Le Parlement ghanéen a franchi une nouvelle étape dans sa politique de défense des valeurs familiales traditionnelles en adoptant, vendredi, le projet de loi sur les droits sexuels humains et les valeurs familiales de 2025. Ce texte, largement connu sous l’appellation de loi anti-LGBTQ+, prévoit un durcissement significatif des sanctions à l’encontre des personnes impliquées dans des relations homosexuelles ou dans des actions perçues comme un soutien aux communautés LGBTQ+.

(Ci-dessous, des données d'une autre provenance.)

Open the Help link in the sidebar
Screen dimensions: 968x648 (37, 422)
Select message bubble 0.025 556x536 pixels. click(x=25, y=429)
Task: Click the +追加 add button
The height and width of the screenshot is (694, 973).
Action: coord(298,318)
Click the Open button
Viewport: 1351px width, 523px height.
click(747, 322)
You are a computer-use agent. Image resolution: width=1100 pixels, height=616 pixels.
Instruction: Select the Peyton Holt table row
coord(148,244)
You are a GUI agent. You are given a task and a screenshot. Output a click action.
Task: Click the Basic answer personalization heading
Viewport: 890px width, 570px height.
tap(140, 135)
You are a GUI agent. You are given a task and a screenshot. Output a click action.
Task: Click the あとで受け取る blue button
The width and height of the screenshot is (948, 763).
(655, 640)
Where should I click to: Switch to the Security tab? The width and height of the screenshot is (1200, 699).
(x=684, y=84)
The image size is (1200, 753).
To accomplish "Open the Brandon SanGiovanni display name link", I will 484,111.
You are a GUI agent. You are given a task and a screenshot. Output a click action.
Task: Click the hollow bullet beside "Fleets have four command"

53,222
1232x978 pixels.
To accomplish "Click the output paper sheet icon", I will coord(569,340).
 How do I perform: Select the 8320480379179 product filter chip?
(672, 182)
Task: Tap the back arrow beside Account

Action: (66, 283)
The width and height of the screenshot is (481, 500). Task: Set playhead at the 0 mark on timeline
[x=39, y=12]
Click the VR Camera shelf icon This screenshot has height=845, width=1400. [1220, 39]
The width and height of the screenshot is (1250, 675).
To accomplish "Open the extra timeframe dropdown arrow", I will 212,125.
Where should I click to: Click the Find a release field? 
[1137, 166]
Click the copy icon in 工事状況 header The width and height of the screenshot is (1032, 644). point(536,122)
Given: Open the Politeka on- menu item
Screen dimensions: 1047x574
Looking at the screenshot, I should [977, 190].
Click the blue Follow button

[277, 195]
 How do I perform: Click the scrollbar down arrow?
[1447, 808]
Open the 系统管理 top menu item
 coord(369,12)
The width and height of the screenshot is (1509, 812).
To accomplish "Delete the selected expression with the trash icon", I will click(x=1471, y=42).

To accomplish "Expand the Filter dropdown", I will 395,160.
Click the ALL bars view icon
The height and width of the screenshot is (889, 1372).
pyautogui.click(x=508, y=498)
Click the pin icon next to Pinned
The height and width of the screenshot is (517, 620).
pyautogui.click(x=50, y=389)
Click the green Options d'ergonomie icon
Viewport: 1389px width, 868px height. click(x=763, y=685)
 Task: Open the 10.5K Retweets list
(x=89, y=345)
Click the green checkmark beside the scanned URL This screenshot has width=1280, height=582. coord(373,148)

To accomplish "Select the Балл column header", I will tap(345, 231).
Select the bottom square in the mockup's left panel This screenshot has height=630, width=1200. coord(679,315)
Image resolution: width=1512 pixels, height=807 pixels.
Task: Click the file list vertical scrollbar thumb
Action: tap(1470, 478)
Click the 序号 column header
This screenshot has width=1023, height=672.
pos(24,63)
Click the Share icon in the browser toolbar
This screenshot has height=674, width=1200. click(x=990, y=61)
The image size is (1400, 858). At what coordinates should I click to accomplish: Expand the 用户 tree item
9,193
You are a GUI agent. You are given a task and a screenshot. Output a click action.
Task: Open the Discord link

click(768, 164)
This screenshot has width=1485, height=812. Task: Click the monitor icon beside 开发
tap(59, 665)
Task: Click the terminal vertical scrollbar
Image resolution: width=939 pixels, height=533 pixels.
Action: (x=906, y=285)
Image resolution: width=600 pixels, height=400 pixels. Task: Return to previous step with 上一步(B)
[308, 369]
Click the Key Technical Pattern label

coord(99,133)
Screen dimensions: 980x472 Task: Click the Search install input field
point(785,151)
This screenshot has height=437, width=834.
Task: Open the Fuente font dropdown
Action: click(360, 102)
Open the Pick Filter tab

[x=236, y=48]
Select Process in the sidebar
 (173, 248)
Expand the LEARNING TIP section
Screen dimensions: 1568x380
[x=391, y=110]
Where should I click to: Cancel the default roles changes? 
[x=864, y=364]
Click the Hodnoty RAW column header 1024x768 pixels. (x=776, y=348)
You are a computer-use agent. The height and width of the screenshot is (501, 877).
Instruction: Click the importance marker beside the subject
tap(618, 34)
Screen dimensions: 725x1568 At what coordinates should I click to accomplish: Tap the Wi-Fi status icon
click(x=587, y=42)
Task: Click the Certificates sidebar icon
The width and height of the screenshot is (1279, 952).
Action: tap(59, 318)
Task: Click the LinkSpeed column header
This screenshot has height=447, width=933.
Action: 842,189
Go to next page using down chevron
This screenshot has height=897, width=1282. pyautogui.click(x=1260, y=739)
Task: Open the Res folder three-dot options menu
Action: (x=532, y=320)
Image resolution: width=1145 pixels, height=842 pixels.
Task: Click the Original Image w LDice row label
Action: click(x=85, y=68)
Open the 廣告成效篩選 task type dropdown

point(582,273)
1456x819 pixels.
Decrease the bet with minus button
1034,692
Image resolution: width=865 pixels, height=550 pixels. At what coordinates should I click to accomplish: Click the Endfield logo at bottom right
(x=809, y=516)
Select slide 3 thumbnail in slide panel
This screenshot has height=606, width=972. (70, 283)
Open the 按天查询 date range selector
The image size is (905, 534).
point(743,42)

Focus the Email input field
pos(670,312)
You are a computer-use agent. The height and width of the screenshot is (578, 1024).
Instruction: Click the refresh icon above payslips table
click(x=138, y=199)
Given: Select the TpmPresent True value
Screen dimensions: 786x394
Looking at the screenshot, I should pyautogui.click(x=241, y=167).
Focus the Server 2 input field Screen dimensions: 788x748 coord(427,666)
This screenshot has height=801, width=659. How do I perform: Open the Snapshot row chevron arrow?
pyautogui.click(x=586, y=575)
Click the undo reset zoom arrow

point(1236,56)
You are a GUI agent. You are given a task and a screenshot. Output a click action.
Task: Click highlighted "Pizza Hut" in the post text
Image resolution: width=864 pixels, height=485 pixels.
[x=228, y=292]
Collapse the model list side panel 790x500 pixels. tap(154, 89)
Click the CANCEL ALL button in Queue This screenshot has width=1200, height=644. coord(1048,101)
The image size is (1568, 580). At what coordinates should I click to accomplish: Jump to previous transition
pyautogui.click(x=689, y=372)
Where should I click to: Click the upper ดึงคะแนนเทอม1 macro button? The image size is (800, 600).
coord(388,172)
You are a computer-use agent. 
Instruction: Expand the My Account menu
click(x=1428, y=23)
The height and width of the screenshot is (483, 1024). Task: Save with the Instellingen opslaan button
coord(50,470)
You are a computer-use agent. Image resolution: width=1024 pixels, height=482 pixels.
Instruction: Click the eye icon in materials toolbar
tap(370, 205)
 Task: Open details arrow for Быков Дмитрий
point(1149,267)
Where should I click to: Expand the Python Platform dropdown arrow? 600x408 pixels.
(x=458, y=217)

Selon les dispositions adoptées par les députés, les actes homosexuels sont passibles de peines d’emprisonnement. La loi ne se limite toutefois pas à la répression des relations entre personnes de même sexe. Elle cible également toute forme de promotion, de plaidoyer ou de soutien aux activités liées aux communautés LGBTQ+, élargissant ainsi considérablement le champ des comportements susceptibles d’être sanctionnés.
Au cours des débats parlementaires, plusieurs amendements ont été introduits afin de préciser certaines exceptions. Les professionnels de la santé, les juristes ainsi que les journalistes exerçant dans le cadre de leurs fonctions ne pourront pas être poursuivis lorsqu’ils fournissent des services ou traitent de questions concernant des personnes LGBTQ+. Ces exemptions visent notamment à garantir l’accès aux soins, à l’assistance juridique et à la couverture médiatique des sujets concernés.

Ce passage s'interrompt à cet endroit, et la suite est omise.